LOUISVILLE, Ky. — During Black History Month, WHAS11 News will share 'Moments That Matter' stories of African Americans and their impact on our communities in Kentucky and southern Indiana.
Reverend Louis Coleman used his faith and his love for the community to pursue his commitment to making the streets safer. Armed with his bullhorn, he led and participated in social justice protests in the streets of Louisville and beyond. While he accomplished many things during his life, his legacy isn't measured by accolades. Rather, Coleman's influence is better reflected in the many people he mentored publicly and privately every day. Click here for the story.
Louisville detective and Civil Rights activist Shelby Lanier Jr. is an icon to the city of Louisville, an unwavering voice for justice and a lover of people. Lanier filed a lawsuit against the Louisville Police Department, while he was an officer, accusing them of discrimination against candidates and officers. Lanier's landmark lawsuit pushed LMPD to be more inclusive and helped Black citizens secure spots on the force. Click here for the story.
With the passage of the Day Law, doors were closed to Blacks at Kentucky's Berea College. On October 1, 1912, those students were welcomed inside the Lincoln Institute of Kentucky. The Lincoln Institute was soon recognized as one of the premier schools for African Americans, teaching students both academic and life skills. Click here for the story.
Segregation and racism early on in American history led to the establishment of Black institutions—one being Historically Black Colleges and Universities (HBCUs). There are two in Kentucky - Simmons College of Kentucky and Kentucky State University. These schools provide a nurturing, welcoming and educational environment for everyone who attends. Click here for the story.
‘Separate but Equal’ was the concept behind the Day Law in Kentucky. The bill prohibited Blacks and whites from attending the same school until the mid 20th century. The same school could not operate separate Black branches within 25 miles of each other, either. The Day Law was active until 1954. Click here for the story.
The year was 1922. America was still segregated and women had only been given the right to vote two years prior. But a woman named Bertha Whedbee would step into a role that would symbolize progress for both women and the Black community throughout Louisville. Click here for the story.

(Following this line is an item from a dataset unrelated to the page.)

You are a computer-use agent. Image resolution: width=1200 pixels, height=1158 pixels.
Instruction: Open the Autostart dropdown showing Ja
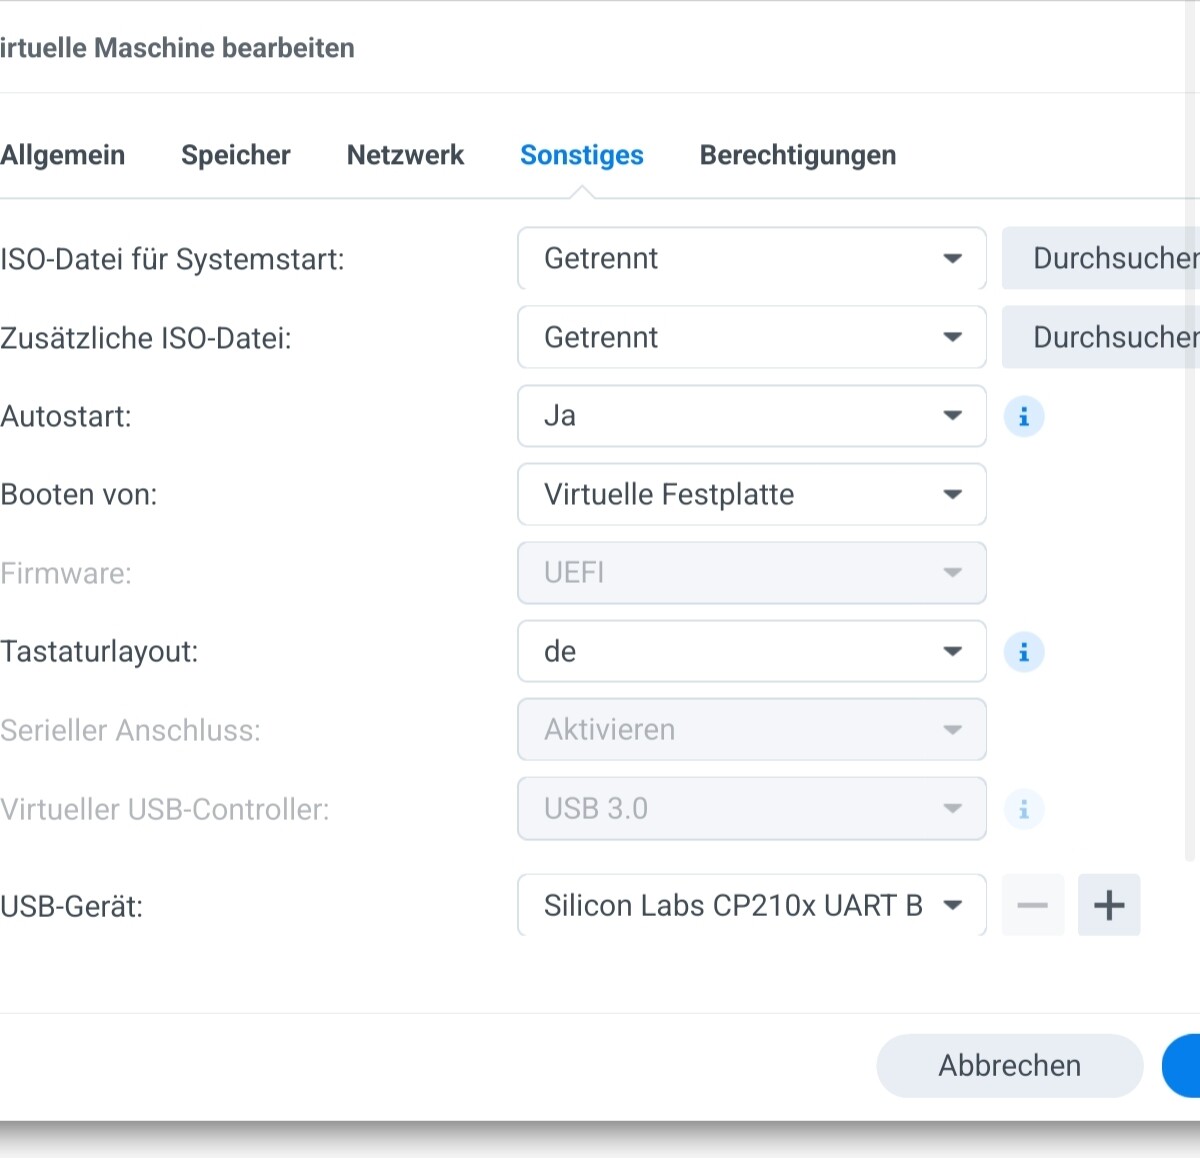(752, 416)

The "Louisville Defender" was one of three local newspapers that covered stories directly affecting the African American community in the early to mid-1900s - and it's still covering these stories today. Click here for the story.
On Louisville's South 13th Street stands an old brick building - like so many other brick buildings from a century ago. This one has a large "Eight" carved in stone at the top. Many may drive right past it without knowing its history, but the building was the very first firehouse in Louisville to house African American firefighters. Click here for the story.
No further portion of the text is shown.